We also have yet to give up Fantastik. Although we use Method cleaners for almost everything, the natural cleaners just weren’t enough for getting the kitchen spotless. We tried Mrs. Meyers and others as well. But ultimately, we still keep some Fantastik handy for tough spills. We do love Mrs. Meyers for dish soap though.
Our garbage is still going into plastic bags because I haven’t found an acceptable alternative (that the garbage man will accept too) yet.
We have however tried to cut back on waste and succeeded. I purchase less and try to avoid unnecessary purchases. We don’t always succeed, but we sure try.
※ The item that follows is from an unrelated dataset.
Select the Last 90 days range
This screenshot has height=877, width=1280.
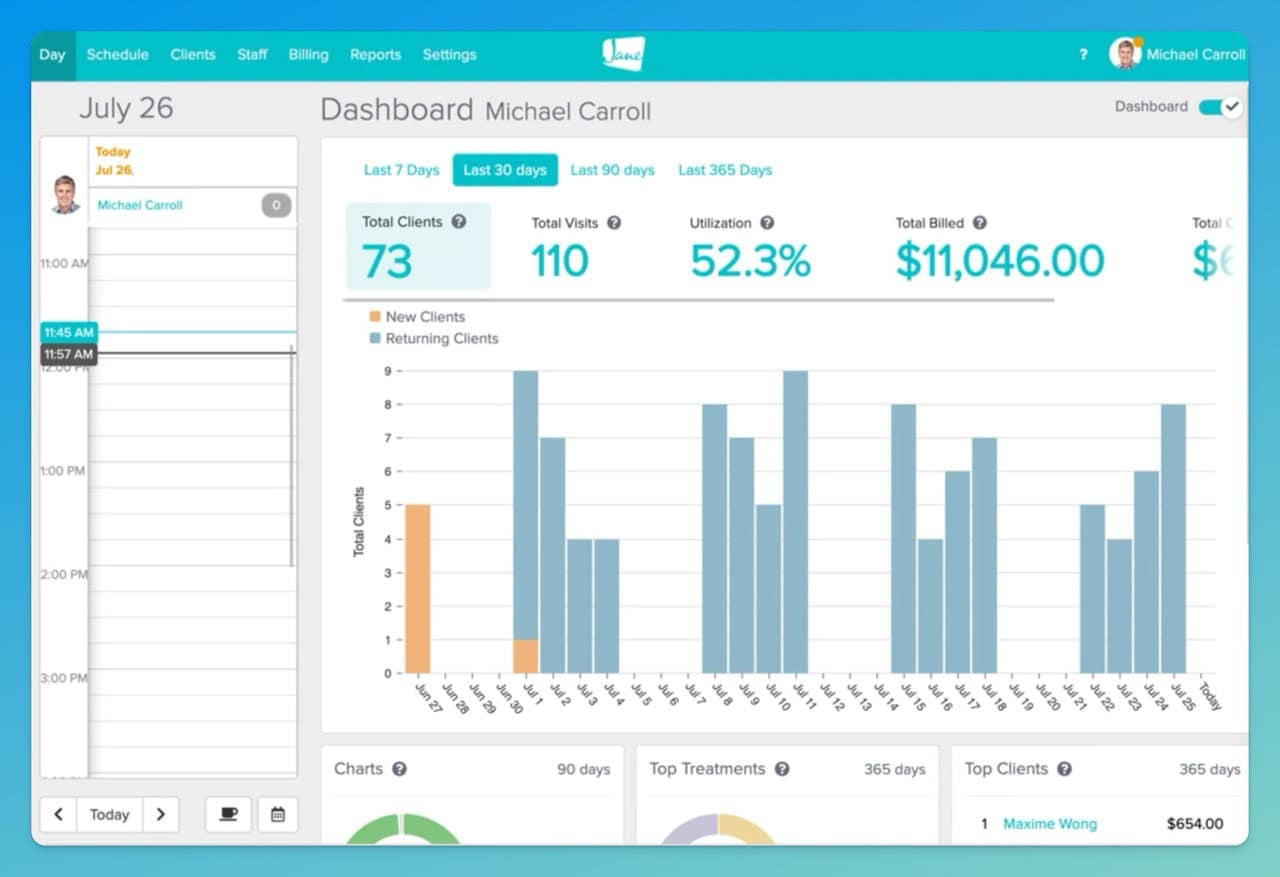[612, 170]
And just recently, I invested in some reusable bags. At about $1.40 at Stew Leonard’s, they were a good deal (and no shipping, since I bought them in-store). I’ve also picked up two bags that snap closed for easy transporting at Target – a smaller one for $1 and a larger one for about $1.50. These are handy to keep in the diaper bag for unexpected purchases. In fact, the day after I bought them, I used the large one for a purchase. I was shocked to find that it’s as large as a shopping bag from a department store. Nice. The smaller one is about the size of a standard plastic grocery bag.
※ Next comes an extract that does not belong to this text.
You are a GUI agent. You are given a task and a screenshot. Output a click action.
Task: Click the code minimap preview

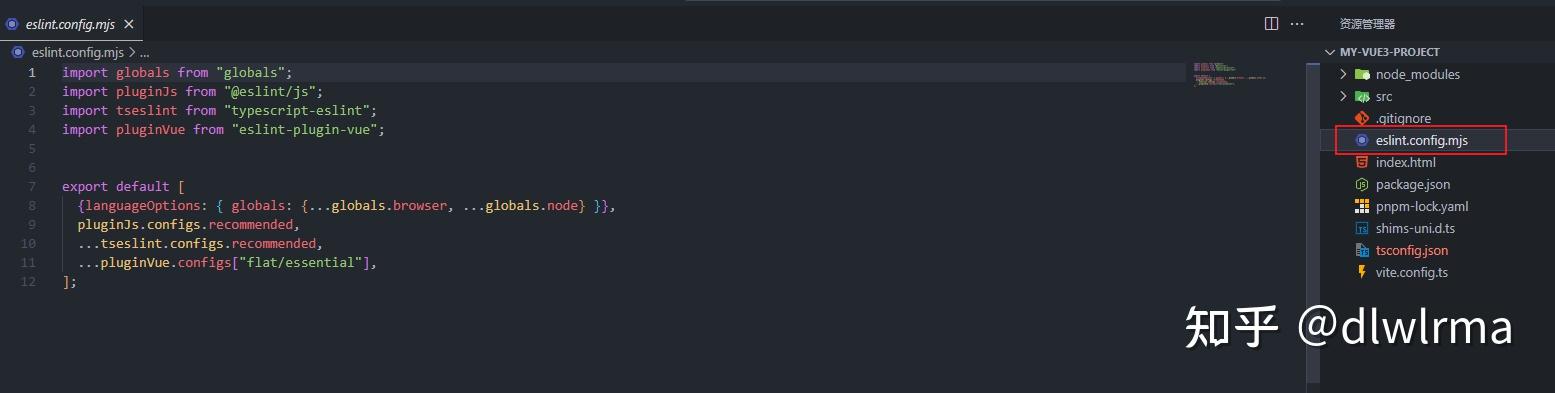[x=1229, y=76]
It took me almost a year to get these bags. Why? I debated the merits of buying some very pretty bags I saw on Amazon and other places. I considered whether the store ones would be good enough and if I would mind advertising for them like that . . . ultimately, I decided that my own indecision was doing nothing good for the environment. Even if I purchased these four bags and bought designer ones later, I would have spent only a few dollars in the meantime and saved many plastic bags – a shopping trip pre-reusable usually netted 5-6 plastic bags. Now, everything fits into two or three canvas bags.
Am I going to buy the expensive designer ones? Probably not. My canvas ones have nice, sturdy bottoms and are easy . . . I don’t really need to spend more money on bags that are pretty . . . I managed to shop for 20-some-odd years without designer shopping bags, why start now?